__STUDY QUESTIONS__
**A.** For the text on the Covid-19 documentary below, decide whether each statement agrees with it. Answer yes or no, and quote the words of the text that decide it. (i) The documentary was shown on 3 June. (ii) The government took up Paul Nurse's offer of carrying out 2,000 coronavirus tests a day. (iii) Daniela De Angelis is a biostatistician at the University of Oxford.
**B.** From the text on the Covid-19 documentary below, extract everything from "Scientists tell of" down to "offers of help.", copied word for word.

Scientists tell of government’s unresponsiveness on Covid-19 and of modellers getting it wrong

Francis Crick director Paul Nurse has said his offer of carrying out 2,000 coronavirus tests a day was never taken up by the government. He made the comment in a documentary that saw several prominent scientists criticise the government for being too slow to respond to their advice and offers of help.

Channel 4’s documentary, Coronavirus: Did the Government Get It Wrong?, also heard modellers acknowledge that they underestimated the scale of the Covid-19 epidemic in the UK in February and early March.

The documentary, shown on 3 June, heard that at a meeting held on 9 March at the Department of Health, scientific advisers realised that the situation was worse than they thought.

“The cases were growing much faster than we thought,” said Daniela De Angelis, biostatistician at the University of Cambridge and a member of government’s Scientific Pandemic Influenza Group on Modelling.

Saved data entries:
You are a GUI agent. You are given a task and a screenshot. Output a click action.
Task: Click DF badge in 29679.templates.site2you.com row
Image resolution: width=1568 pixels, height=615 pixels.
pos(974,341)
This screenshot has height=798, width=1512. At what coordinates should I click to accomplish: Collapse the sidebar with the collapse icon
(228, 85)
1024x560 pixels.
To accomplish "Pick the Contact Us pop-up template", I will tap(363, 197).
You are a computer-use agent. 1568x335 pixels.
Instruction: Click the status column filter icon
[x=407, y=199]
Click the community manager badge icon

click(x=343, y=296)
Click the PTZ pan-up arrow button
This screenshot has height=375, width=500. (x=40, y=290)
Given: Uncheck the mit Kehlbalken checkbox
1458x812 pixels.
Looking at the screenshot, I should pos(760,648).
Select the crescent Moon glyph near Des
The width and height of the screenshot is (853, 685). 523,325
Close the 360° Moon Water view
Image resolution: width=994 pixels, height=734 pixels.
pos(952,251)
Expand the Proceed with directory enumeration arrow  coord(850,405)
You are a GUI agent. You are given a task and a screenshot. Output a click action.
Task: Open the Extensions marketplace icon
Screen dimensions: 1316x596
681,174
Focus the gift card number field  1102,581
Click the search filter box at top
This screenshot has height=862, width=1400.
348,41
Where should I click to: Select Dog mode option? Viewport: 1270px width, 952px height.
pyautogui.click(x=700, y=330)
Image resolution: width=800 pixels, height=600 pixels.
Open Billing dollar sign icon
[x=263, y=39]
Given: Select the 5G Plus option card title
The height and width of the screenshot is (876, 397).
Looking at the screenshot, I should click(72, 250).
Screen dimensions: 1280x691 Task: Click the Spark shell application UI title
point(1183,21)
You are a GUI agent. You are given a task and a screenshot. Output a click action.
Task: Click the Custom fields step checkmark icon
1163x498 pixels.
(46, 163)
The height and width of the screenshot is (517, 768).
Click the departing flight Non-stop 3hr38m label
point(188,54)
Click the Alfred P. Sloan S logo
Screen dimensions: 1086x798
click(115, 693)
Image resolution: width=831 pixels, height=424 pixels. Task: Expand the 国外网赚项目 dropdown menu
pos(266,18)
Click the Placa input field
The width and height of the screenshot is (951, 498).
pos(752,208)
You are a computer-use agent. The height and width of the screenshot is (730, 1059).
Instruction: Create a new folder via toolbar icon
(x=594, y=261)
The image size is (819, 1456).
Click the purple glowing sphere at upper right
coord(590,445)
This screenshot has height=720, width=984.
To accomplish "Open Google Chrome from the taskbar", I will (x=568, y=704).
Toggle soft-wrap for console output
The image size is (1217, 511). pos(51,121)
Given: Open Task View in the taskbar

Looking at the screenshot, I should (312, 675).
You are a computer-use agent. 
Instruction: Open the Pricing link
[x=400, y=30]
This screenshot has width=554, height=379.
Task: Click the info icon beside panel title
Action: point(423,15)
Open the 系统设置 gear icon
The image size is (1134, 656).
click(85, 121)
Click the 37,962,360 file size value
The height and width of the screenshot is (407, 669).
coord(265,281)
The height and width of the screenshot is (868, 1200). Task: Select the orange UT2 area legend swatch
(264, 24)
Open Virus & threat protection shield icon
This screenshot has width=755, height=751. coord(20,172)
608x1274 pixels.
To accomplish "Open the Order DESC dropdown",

__OUTPUTS FOR THE TASKS__
**A.**
(i) Yes: "The documentary, shown on 3 June"
(ii) No: "his offer of carrying out 2,000 coronavirus tests a day was never taken up by the government"
(iii) No: "biostatistician at the University of Cambridge"

**B.**
Scientists tell of government’s unresponsiveness on Covid-19 and of modellers getting it wrong

Francis Crick director Paul Nurse has said his offer of carrying out 2,000 coronavirus tests a day was never taken up by the government. He made the comment in a documentary that saw several prominent scientists criticise the government for being too slow to respond to their advice and offers of help.